Naspers and international sister group Prosus carried the JSE on Tuesday, the counters adding a combined R208bn to their market caps, as Tencent launched a new AI agent compatible with the popular OpenClaw platform.
Internet giant Tencent is still the Naspers stable’s largest investment.
The company’s shares rose 7.27% in Hong Kong on Tuesday after the Chinese company launched an AI agent for workplace tasks, WorkBuddy, that is fully compatible with OpenClaw.
The platform is a free and open-source autonomous AI agent originally developed by Austrian developer Peter Steinberger. It can execute tasks through large language models, using messaging platforms such as Signal, Telegram, Discord, or WhatsApp as its main user interface.
This is part of a growing trend regarding AI-powered agents, known as agentic AI, taking over more tasks from people such as an agent that works like a personal assistant, making bookings, creating meetings and summarising notes and other important information.
OpenClaw has been generating much enthusiasm in the US and Chinese tech sectors.
Tencent is being rewarded for moving quickly to integrate a viral AI platform into a commercial product.

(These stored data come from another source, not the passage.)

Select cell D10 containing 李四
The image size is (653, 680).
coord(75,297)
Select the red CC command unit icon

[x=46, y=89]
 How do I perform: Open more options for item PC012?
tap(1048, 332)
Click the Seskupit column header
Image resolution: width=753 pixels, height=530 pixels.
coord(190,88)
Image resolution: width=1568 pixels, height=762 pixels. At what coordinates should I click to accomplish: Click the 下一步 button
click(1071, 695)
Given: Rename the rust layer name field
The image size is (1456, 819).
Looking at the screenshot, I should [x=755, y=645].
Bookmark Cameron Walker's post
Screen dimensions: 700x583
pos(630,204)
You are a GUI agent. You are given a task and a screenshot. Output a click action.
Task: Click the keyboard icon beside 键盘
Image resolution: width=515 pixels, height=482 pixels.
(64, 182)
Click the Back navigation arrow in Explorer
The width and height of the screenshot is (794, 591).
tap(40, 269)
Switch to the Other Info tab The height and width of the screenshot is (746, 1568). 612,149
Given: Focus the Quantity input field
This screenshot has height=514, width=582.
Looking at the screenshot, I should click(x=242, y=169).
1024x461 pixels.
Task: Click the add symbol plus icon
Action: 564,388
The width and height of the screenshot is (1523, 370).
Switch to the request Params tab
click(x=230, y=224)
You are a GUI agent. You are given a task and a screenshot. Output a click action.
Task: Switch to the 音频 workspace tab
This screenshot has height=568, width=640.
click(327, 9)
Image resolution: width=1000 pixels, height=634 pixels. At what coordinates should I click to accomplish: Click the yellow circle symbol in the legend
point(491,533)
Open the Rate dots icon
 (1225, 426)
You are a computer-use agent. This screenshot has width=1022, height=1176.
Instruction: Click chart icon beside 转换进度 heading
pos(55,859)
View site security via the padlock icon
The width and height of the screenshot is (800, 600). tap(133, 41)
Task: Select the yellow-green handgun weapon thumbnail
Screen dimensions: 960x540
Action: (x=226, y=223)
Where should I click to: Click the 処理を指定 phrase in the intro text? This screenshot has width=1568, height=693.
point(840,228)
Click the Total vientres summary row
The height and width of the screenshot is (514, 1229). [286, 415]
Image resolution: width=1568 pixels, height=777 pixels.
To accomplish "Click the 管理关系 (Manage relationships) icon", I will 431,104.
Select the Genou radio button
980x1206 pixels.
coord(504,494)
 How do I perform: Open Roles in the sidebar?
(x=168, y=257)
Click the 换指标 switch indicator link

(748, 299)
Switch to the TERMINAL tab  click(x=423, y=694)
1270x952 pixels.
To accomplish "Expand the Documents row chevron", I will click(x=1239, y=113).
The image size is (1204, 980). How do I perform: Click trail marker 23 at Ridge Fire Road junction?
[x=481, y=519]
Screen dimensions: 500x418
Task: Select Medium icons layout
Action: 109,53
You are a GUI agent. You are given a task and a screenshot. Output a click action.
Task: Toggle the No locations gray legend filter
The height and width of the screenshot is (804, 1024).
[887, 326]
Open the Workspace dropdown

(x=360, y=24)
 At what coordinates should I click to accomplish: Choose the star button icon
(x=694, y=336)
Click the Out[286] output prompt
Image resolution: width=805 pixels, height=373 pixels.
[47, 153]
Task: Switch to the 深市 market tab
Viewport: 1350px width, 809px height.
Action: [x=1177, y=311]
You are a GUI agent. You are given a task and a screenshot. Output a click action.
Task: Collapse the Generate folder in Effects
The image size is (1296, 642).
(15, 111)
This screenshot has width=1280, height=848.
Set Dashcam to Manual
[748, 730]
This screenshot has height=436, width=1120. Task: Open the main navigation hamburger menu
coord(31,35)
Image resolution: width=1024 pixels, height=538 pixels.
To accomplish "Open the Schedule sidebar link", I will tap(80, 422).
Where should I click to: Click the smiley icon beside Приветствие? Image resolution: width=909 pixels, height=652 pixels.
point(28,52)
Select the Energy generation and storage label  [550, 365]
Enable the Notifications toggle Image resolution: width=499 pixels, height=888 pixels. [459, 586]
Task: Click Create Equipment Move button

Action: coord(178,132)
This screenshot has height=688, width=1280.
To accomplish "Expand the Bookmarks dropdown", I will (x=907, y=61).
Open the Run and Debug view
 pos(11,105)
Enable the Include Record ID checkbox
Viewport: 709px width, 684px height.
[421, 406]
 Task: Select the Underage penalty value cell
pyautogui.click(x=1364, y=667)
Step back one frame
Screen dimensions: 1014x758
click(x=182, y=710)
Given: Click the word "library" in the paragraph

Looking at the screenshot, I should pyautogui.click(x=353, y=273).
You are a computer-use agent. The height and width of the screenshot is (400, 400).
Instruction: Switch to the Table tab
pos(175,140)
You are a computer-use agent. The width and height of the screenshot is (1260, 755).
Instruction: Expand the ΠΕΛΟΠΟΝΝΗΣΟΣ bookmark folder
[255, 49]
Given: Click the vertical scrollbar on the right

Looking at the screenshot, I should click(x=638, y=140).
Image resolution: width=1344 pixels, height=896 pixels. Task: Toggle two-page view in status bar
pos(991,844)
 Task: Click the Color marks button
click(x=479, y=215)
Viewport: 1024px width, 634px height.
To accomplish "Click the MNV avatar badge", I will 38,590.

The JSE rode the positive momentum with Naspers shares up 7.31% at R945.08, while Prosus was 8.72% firmer at R884.52 on Tuesday.
Management has over the years been trying to unlock value from its vast portfolio of businesses in areas such as food delivery, classifieds, fintech and education, which are not fully reflected in the Prosus share price.
The value of units such as PayU, Brazil’s iFood, Germany’s Delivery Hero and India’s Swiggy are dwarfed by the group’s stake in Tencent, the China-based technology and entertainment conglomerate valued at about $160bn.
To counter this, the group has been focused on proving the value of its non-Tencent business, with the first goal of generating profits being achieved in 2024.
The strategy appears to be bearing fruit, as Naspers reported a strong set of interim results driven by e-commerce growth. It is on track to deliver its guidance of more than $1.1bn in adjusted earnings before interest, tax, depreciation and amortisation (ebitda) for the full year to March.
E-commerce adjusted ebitda grew 71% to $557m.